# [PROVIDED PASSAGE]
━━━━━━━━━━

Abbas also spoke out in favour of the exhumation of veteran Palestinian leader Yasser Arafat's body to establish the cause of his death and revealed Russia was involved in the efforts.

"We're going to the United Nations in November 2012, not 2013, or 2014," Abbas said at an event commemorating the eighth anniversary of the death of Arafat.

"Israel's hysterical reaction to our U.N. bid is due to its desire to continue the occupation and we are under pressure of late from multiple parties to waive our just demand, but we will not," Abbas added.

His spokesman Nabil Abu Rudeina revealed later on Sunday that U.S. President Barack Obama told Abbas that his administration opposes the Palestinian bid for non-state membership.

"There was a long telephone conversation," he told AFP. "Obama expressed the opposition of the United States to the decision to go to the U.N. General Assembly."

Abbas explained "the reasons and motives for the Palestinian decision ... including the continued (Jewish) settlement activity and Israeli aggression against citizens and property."

Israel and the United States are both opposed to the Palestinian plan, insisting that a Palestinian state can only result from peace negotiations, which have been suspended for the past two years.

Palestinian envoys to the United Nations on Thursday unveiled the resolution they plan to submit to the General Assembly seeking observer state status.

The resolution would call on the assembly to accord observer membership and urge the U.N. Security Council to "consider favorably" an application Abbas made for full membership last year.

The Palestinian application stalled over the opposition of the United States, which wields veto powers.

This year, the Palestinians said they would instead seek enhanced status at the General Assembly, where no one member can block a resolution, and they are expected to comfortably win sufficient support.

Abbas gave no date for the resolution's submission on Sunday, but officials have floated the dates of either November 15 or 29.

Israeli Foreign Minister Avigdor Lieberman, meanwhile, chaired a meeting of Israel's envoys to the European Union to draw up a response to the Palestinian initiative, his office said.

The move is fiercely opposed by Israel, and Israeli ministers have reportedly already met to discuss potential sanctions against the Palestinians if they proceed with the bid.

On the Arafat probe, Abbas also revealed in his speech that the Palestinians were coordinating with Russia, as well as Swiss and French experts, on the planned exhumation.

━━━━━━━━━━

# [THE DATA]
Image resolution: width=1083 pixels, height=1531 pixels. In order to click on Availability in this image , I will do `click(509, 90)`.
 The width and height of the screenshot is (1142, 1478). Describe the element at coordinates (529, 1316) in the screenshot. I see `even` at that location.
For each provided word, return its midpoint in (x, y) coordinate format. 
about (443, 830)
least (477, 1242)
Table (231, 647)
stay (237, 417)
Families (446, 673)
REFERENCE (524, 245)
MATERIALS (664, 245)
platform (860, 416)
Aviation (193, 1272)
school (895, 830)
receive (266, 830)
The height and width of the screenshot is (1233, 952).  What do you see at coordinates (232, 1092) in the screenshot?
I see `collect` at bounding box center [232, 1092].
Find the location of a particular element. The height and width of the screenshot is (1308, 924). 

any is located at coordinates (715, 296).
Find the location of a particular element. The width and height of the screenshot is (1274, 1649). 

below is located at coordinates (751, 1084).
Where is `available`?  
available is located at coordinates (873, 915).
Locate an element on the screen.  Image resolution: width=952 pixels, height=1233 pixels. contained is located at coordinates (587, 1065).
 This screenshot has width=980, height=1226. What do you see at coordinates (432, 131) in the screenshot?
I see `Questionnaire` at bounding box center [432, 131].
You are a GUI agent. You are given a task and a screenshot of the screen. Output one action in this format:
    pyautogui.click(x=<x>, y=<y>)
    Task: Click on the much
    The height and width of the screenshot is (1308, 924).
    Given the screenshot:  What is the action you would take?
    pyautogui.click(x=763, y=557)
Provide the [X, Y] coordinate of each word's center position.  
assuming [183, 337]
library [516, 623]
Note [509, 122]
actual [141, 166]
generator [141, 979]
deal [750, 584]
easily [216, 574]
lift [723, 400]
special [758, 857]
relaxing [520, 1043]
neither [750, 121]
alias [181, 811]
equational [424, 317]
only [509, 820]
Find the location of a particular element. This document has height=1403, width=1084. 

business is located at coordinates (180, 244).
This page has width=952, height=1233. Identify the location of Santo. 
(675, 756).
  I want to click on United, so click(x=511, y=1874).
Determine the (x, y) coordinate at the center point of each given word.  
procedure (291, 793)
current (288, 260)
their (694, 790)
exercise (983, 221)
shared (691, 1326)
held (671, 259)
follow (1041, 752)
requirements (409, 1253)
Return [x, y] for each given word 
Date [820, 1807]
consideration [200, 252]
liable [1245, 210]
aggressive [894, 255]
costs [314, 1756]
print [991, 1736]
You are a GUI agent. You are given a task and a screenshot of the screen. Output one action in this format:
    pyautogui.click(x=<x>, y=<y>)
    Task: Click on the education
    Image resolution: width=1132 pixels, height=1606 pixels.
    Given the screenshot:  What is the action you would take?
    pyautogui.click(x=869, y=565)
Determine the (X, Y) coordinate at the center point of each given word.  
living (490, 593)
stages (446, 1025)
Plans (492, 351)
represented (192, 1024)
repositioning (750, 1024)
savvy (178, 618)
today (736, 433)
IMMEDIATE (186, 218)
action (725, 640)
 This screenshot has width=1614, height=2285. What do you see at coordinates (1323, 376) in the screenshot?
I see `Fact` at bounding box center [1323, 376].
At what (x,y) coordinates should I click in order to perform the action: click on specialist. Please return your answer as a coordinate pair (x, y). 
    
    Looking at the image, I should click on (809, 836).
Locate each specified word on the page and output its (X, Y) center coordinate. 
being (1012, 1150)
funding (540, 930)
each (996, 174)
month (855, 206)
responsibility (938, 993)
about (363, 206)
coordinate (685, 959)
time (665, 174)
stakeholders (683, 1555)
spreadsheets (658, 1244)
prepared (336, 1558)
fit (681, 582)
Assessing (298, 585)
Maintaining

━━━━━━━━━━

Reproduce the portion of the article on the Palestinian U.N. bid starting at "The resolution would" and ending at "his office said.".

The resolution would call on the assembly to accord observer membership and urge the U.N. Security Council to "consider favorably" an application Abbas made for full membership last year.

The Palestinian application stalled over the opposition of the United States, which wields veto powers.

This year, the Palestinians said they would instead seek enhanced status at the General Assembly, where no one member can block a resolution, and they are expected to comfortably win sufficient support.

Abbas gave no date for the resolution's submission on Sunday, but officials have floated the dates of either November 15 or 29.

Israeli Foreign Minister Avigdor Lieberman, meanwhile, chaired a meeting of Israel's envoys to the European Union to draw up a response to the Palestinian initiative, his office said.